By Nelson Schneider - 06/24/18 at 03:31 PM CT
Just a short time ago, I proposed the idea that Steam’s uncurated storefront as of the 8th Generation was a Darwinian approach to game sales, while the curated stores on PlayStation Network, Nintendo Network, and Xbox Live (notwithstanding Microsoft’s temporary experiment with Xbox Indies) were more mythological, where an all-powerful overseer separates the ‘good’ from the ‘bad.’ It seems that the age of faith may be coming to an end sooner rather than later when it comes to digital videogame storefronts, as just a single season later, these console storefronts don’t feel nearly as curated as they did last year.
Between March 1, 2018 and May 31, 2018 – one ‘season,’ the way we here at MeltedJoystick calculate things – Steam added countless crap titles to its ever-growing pile. However, it wasn’t alone. The Nintendo Network eShop gained nearly 300 titles, while PSN’s PS Store raked-in roughly 200, and Xbox Live acquired around 150 new titles. And that’s in THREE MONTHS. That highly-curated Nintendo eShop the “Blossom Tales” developer said saved their business allowed an average of 100 titles per month to be added to the store.
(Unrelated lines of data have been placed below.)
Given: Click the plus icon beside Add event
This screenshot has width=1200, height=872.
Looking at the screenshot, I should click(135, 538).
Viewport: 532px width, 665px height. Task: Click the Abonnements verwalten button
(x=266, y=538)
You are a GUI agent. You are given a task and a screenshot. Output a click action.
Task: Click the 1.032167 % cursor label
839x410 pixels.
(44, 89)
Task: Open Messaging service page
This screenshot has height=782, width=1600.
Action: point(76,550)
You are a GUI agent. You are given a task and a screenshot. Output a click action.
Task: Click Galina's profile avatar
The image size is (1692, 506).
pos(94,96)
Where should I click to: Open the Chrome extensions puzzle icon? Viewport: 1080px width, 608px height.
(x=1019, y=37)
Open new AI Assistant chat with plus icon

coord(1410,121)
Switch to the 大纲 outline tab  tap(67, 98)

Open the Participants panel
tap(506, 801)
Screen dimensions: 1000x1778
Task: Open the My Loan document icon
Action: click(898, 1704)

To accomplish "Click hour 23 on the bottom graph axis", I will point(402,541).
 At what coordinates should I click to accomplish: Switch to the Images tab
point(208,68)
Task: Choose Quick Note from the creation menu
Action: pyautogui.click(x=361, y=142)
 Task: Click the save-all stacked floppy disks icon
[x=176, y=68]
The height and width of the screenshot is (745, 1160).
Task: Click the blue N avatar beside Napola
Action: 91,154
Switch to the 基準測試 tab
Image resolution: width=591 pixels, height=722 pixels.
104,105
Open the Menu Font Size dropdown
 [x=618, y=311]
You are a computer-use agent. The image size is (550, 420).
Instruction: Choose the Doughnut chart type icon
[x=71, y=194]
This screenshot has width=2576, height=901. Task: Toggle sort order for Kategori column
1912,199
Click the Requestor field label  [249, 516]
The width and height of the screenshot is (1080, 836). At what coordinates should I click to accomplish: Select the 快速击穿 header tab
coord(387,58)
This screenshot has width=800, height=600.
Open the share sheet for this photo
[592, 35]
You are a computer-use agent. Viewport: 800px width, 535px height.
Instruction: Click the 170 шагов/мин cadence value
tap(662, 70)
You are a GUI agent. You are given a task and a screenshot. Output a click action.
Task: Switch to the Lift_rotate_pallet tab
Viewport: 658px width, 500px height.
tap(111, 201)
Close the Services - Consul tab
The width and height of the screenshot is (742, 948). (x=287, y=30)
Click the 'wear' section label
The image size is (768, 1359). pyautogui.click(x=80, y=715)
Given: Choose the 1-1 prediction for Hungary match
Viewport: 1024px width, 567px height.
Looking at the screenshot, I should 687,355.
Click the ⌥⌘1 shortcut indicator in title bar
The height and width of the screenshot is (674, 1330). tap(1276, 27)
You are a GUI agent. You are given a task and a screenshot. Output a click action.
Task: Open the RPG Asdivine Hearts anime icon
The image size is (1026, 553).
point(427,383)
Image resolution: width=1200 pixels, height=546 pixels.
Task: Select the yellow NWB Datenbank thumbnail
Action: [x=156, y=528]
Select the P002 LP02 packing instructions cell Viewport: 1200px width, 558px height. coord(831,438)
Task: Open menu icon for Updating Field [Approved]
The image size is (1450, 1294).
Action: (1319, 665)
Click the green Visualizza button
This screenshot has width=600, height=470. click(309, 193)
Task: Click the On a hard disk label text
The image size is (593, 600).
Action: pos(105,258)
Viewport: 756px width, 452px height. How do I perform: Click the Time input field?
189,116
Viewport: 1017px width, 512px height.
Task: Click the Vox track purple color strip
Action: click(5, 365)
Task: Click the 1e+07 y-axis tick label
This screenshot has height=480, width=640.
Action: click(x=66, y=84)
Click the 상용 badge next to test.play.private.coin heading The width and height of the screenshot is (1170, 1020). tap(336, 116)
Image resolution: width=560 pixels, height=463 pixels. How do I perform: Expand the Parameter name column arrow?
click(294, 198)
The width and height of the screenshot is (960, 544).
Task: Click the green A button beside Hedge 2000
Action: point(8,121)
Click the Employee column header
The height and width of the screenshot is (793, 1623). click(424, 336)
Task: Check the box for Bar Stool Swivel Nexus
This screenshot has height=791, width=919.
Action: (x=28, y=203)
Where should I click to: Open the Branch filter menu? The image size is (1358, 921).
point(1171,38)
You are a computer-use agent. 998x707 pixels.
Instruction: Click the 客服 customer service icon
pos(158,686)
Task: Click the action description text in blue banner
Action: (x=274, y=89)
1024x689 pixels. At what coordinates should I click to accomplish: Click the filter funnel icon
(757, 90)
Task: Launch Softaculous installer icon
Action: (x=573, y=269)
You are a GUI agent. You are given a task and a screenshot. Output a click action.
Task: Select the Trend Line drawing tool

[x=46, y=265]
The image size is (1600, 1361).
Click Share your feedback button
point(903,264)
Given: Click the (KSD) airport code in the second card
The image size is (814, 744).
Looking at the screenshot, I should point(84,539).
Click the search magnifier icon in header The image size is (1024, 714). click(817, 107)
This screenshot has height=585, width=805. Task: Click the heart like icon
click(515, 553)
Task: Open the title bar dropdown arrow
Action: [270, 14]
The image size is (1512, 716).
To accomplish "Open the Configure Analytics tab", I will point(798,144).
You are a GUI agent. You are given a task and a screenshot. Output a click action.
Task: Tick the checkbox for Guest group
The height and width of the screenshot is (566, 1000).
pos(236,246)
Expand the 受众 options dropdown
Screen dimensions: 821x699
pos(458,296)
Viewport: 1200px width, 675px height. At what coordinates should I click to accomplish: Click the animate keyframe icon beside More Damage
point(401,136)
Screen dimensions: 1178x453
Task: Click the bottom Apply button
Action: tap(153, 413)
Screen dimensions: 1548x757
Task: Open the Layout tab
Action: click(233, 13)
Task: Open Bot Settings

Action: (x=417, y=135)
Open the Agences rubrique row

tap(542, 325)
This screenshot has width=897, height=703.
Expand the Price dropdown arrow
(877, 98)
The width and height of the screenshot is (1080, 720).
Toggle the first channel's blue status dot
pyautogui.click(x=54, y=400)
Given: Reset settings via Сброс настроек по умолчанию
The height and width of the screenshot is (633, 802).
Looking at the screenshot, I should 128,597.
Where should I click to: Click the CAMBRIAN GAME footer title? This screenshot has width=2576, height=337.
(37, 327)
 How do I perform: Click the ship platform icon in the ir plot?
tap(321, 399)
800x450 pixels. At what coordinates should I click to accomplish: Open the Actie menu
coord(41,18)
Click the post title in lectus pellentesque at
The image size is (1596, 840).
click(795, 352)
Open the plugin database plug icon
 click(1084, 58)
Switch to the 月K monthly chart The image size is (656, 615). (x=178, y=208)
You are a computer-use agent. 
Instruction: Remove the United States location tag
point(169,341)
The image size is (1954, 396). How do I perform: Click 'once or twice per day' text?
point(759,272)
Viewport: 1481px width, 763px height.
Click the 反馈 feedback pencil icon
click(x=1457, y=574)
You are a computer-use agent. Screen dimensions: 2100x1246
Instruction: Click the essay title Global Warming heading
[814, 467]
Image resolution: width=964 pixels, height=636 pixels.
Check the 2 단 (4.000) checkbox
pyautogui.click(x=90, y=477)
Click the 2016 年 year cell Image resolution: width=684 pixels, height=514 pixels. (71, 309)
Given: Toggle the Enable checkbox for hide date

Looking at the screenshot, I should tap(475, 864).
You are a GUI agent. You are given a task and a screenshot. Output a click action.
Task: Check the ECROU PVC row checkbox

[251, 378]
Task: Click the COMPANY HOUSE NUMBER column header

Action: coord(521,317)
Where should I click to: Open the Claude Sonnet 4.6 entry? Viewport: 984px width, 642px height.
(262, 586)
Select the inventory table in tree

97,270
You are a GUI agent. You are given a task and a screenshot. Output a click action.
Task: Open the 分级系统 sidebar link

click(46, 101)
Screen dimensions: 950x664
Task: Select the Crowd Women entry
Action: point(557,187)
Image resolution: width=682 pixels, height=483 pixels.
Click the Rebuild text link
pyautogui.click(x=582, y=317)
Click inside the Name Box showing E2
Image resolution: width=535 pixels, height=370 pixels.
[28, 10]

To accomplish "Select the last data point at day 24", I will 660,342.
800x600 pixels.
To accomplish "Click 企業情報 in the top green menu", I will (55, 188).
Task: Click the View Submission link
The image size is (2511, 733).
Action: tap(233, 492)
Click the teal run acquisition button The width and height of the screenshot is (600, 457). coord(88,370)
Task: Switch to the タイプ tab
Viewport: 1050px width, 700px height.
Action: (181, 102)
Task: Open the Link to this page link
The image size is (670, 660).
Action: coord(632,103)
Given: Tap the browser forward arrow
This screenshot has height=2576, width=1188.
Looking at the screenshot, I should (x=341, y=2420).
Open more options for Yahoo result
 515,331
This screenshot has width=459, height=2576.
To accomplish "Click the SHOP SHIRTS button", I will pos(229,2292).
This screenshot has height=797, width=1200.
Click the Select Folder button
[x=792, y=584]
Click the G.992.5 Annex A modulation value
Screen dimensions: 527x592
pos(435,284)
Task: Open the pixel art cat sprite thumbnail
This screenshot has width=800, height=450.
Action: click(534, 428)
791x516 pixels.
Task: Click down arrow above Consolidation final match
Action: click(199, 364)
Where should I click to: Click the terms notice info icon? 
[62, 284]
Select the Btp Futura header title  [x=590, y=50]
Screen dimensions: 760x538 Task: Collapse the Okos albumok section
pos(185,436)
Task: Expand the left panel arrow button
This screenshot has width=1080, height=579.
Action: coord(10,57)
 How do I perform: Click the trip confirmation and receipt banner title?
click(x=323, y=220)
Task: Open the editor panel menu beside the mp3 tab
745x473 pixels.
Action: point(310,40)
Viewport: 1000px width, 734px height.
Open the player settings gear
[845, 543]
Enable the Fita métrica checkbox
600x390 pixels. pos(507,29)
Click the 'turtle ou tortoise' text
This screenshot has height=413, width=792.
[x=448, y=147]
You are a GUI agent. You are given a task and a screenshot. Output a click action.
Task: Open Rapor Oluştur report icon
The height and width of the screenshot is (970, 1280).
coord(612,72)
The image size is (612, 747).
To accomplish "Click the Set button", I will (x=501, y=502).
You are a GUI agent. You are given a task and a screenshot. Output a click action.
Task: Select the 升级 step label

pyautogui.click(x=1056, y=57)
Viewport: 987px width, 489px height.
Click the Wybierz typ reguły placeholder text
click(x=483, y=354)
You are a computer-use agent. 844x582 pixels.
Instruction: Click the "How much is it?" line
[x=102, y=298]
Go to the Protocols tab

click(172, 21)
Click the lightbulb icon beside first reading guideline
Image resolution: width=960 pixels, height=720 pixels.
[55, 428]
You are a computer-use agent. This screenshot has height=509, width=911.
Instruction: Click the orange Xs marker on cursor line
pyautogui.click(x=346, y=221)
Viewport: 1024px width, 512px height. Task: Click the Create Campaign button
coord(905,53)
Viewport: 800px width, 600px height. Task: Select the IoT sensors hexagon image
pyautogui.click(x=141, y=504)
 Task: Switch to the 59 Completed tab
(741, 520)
These numbers in the digital console space are quite ridiculous, as they match, exceed, or completely overwhelm the entire lifetime libraries of consoles from the 1st Gen through the 6th Gen. And yet we still can stand around and complain that any given console ‘HAZ NO GAEMZ’ simply because the vast majority of these titles being added are shovel-ready garbage that nobody actually cares about.
To focus the microscope on Nintendo again, roughly 95% of the ‘new’ games added this Spring season were ports. And most of these weren’t ports of great games that people are desperate to be able to play ‘on the go’ with their hybrid device. No, the majority of games ported to the Nintendo eShop are straight from the Dark Side of Indie development. MeltedJoystick is a small site when it comes to user-generated ratings and reviews, so it’s expected that these games won’t even have a ranking here, if you bother to look them up at all… but when these games have zero user ratings and completely empty message boards on the biggest gaming community sites on the Web, it’s pretty obvious that they’re irrelevant. Yet Nintendo – the former dictator whose brandishment of the Official Seal of Quality pissed-off the likes of EA back in the 3rd Generation – is allowing this flood of no-value garbage to hit their so-called ‘well-curated’ eShop.
At what cost? I know enough about web design and development to understand that every digital good in a digital shop isn’t a zero-cost entity. There are indeed costs associated with hosting the store page and its audio/video advertisements, as well as costs to host the download package that goes to people who actually buy the product, not to mention the various DRM schemes (like Denuvo Anti-Tamper) that actually cost the publisher a significant amount per year – yup, DRM is Software as a Service too! Certainly, these costs associated with digital sales are significantly smaller than the costs associated with a comparable retail ecosystem, but they’re still there, and if enough of these bad products make their way into a store, it seems to me that the outcome would be much like a neglected pet overloaded with parasites. An individual flea or tick won’t suck enough blood to kill a small-to-medium-sized mammal, but if you have a situation where hundreds or thousands of fleas/ticks inhabit an animal unchecked, it quickly sickens and dies.
The non-zero monetary costs associated with digital storefronts aren’t even the only costs. There’s customer perception to keep in mind. While the casual, uneducated shopper might like the App Store or Google Play, anyone who is even slightly tech literate can’t stand them. When Valve adopted the uncurated app model for the Steam Store, they received large amounts of negative press and backlash – which is STILL ongoing! Regardless, customer perception of a brand is very important. PeopleOfWalMart.com exists because of the retail giant’s negative reputation as a place where… undesirable folks shop due to the low prices and having all of the products required for a subsistence lifestyle in one place. We’re already seeing a push in the zeitgeist to portray Steam as an undesirable shopping location – hell, the promotion of the Nintendo Network as a ‘better’ alternative is a prime example.
Perhaps the “Blossom Tales” developer should have kept his mouth shut about how much greener the grass was in Nintendo’s walled garden, since all of the other bleating goats heard this statement and decided to wander over there too. Now, instead of clean, unsullied pastures of quality, curated titles, even the walled gardens are turning into brown, overpopulated scablands covered in goat poop.